For Annabel Couzijn, the lockdown meant that during the early phase of her studies she had to manage almost entirely without contact with fellow students. The 24-year-old psychobiology student started her bachelor’s degree in September 2020 – right in the middle of lockdown – and had imagined the beginning of student life very differently. “I applied in January, just before the pandemic started. At that point I still thought everything would turn out quite differently. In the end I still chose to start my degree; spending a year at home on a gap year didn’t really appeal to me.”
“Very occasionally we had a tutorial, but otherwise everything was online,” she recalls. “It was a shame that at that point I had no idea what ‘normal’ studying looked like. Making social contacts was also harder from behind a screen, but luckily we were all in the same boat.” She did make an attempt at social contact by organising a picnic for fellow students on the first day of her bachelor’s, “but the people I met there I then didn’t see again for a year. Fortunately, when we later ended up in a course together again, we did become very good friends after all.”
Social safety net
For Siyu Gu (32), the timing of her arrival at the UvA also turned out to be particularly unfortunate. In January 2020, the Chinese researcher moved to Amsterdam to begin her doctoral research; two months later, the university was shut down. “As a newcomer, it was difficult for me. I didn’t really know my colleagues or the professors around the university yet, because for two years I was only able to do research from home. Meetings were all online, and even the Christmas dinner took place over Zoom. It was a very strange experience.”

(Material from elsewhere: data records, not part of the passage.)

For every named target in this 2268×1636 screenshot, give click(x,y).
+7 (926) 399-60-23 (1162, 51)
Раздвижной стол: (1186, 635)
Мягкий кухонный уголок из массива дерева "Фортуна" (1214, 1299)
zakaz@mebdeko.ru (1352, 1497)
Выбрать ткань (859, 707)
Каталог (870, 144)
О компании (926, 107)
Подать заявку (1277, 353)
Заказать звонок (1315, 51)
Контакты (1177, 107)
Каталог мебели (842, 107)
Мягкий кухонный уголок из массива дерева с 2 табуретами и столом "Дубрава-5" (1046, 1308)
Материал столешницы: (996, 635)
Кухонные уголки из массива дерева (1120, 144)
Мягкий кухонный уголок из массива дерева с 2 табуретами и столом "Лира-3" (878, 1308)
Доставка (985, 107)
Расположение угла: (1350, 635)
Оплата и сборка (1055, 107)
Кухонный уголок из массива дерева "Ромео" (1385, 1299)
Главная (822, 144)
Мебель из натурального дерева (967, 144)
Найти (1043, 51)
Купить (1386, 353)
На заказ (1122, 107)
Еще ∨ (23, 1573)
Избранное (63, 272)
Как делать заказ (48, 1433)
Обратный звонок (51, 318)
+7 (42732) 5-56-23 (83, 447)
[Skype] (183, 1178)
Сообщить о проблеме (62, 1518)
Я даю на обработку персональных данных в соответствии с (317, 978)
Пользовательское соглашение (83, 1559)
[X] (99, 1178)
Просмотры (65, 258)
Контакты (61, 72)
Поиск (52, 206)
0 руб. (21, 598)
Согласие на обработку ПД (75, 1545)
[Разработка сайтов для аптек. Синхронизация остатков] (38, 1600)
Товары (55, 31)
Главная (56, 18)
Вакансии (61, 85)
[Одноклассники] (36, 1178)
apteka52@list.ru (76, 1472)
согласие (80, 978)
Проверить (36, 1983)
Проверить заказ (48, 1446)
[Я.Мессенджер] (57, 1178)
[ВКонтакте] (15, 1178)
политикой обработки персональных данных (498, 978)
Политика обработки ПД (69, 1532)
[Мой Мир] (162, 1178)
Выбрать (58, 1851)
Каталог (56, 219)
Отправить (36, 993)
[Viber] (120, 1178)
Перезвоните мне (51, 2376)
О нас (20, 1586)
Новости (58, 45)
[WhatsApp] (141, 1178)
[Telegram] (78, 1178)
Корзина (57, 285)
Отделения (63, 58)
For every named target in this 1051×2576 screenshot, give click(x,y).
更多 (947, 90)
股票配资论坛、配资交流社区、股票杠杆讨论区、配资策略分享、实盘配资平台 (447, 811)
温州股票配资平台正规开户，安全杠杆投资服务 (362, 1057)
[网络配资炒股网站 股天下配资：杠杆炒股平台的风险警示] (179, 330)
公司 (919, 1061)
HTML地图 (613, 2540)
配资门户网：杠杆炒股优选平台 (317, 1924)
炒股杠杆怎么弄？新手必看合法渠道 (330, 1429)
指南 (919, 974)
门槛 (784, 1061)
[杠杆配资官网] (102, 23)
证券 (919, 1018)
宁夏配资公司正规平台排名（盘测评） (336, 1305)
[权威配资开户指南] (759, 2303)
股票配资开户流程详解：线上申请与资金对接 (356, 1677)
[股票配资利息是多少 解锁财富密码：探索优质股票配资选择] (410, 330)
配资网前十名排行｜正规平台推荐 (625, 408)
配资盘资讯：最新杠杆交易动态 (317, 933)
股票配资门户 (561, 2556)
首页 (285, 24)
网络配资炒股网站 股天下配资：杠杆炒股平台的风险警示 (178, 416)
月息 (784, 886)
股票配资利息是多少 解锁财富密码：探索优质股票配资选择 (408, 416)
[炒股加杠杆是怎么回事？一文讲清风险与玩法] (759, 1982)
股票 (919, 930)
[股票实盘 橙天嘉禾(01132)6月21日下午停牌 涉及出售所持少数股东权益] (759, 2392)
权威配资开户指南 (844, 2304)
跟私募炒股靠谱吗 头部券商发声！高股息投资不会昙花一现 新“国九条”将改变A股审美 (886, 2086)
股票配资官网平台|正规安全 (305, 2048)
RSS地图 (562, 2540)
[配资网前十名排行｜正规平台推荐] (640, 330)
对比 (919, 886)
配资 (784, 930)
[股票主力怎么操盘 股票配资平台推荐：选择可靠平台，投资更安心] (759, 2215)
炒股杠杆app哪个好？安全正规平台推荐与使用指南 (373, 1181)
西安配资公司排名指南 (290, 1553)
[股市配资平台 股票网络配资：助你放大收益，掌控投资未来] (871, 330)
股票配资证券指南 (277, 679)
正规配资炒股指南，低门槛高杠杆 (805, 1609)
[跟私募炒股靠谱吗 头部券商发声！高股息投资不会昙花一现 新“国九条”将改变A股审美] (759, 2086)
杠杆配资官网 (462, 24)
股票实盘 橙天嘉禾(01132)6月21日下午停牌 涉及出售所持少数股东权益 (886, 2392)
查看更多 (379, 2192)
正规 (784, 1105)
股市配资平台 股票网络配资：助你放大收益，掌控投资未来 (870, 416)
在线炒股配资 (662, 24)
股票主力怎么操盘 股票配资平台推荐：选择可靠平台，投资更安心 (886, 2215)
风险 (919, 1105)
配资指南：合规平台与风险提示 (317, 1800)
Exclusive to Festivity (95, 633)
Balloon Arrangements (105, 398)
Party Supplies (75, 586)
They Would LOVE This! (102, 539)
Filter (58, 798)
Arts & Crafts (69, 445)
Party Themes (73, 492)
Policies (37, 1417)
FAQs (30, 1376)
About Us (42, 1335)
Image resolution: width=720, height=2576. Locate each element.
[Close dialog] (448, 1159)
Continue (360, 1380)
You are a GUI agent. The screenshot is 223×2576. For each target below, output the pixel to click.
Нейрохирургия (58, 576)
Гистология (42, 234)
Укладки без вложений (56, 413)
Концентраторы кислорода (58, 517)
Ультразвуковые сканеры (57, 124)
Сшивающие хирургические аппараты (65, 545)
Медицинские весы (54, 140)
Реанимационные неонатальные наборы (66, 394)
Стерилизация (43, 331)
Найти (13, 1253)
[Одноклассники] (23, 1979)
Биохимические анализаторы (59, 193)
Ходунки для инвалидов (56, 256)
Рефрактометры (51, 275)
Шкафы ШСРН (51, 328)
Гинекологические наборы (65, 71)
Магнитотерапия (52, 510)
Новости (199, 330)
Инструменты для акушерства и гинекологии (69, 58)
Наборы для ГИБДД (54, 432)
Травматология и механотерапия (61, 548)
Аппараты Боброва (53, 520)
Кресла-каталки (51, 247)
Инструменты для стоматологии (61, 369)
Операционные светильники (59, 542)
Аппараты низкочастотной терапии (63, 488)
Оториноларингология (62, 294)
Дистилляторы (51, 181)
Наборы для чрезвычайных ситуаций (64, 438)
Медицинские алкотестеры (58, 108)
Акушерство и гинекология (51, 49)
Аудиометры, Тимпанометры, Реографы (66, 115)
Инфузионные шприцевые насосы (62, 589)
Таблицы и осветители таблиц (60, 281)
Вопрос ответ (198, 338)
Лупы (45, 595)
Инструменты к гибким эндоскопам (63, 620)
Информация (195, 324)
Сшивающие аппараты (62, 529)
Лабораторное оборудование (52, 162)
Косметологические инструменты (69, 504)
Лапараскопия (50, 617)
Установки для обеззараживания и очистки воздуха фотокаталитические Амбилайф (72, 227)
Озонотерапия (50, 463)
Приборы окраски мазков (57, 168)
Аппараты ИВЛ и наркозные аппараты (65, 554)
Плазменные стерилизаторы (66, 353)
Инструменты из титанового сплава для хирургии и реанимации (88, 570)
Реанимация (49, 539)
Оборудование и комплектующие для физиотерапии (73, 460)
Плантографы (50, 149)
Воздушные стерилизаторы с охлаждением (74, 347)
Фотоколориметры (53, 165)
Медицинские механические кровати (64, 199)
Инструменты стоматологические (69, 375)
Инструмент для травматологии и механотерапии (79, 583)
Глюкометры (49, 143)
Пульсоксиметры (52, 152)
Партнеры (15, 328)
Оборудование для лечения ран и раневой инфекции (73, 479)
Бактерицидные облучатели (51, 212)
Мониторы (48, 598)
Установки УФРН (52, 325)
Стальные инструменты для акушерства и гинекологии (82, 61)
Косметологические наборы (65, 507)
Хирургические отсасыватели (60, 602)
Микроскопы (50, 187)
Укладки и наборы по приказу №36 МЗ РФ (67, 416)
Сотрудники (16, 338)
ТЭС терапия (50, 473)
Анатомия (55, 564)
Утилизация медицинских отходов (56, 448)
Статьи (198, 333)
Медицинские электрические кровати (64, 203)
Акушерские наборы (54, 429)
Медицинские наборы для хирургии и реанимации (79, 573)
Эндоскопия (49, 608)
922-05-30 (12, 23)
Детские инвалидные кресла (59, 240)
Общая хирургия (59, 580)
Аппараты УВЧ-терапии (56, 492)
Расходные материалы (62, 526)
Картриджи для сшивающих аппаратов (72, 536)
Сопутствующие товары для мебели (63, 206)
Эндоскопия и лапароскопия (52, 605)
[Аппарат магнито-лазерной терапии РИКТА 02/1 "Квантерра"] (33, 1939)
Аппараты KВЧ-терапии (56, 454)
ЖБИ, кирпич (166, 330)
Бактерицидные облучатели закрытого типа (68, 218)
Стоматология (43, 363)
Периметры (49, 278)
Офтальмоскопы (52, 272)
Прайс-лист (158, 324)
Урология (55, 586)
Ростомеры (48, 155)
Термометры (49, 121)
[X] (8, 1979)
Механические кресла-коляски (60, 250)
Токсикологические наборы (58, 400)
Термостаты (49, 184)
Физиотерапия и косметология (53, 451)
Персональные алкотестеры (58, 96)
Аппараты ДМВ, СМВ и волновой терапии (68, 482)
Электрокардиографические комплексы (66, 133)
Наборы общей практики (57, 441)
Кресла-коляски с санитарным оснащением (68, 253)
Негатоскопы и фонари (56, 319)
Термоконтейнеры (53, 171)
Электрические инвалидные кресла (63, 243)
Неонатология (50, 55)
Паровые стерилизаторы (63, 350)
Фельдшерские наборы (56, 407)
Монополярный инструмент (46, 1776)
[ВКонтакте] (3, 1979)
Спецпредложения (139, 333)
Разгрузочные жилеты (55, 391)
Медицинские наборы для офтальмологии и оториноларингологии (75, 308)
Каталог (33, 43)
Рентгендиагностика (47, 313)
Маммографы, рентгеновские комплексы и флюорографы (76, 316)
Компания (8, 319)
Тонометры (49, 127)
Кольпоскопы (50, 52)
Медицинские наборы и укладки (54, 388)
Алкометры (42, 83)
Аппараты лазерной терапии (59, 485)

According to Gu, it was a problem for many other international PhD candidates and students as well that they had no local network in the Netherlands to fall back on during lockdown. “I was really desperate to meet new people again, even though I’m naturally quite introverted. I realised at that time how important a social safety net is. It is just very strange that you work with colleagues for years without ever really getting to know them properly.”
Benefits
Still, according to Annabel Couzijn, there were also advantages to studying from home. “We were given open-book exams all the time, which meant I had to memorise less material. In the first year of my bachelor’s that was definitely an advantage. At the same time, it also meant that in the second year, when we returned to in-person teaching, I suddenly had to learn in a completely different way. I really had to work extremely hard for that.”
Whether the right decisions were made during the pandemic, with the benefit of hindsight, Arjan Nobel does not dare to judge definitively. “Of course, it is easy to talk afterwards. At the time we really knew very little; I still remember that uncertainty well. But with what we know now, some things might have been handled differently, especially when it comes to education. It is therefore good that the government is taking another look, through the parliamentary inquiry, at whether it was the right decision to close schools so quickly.”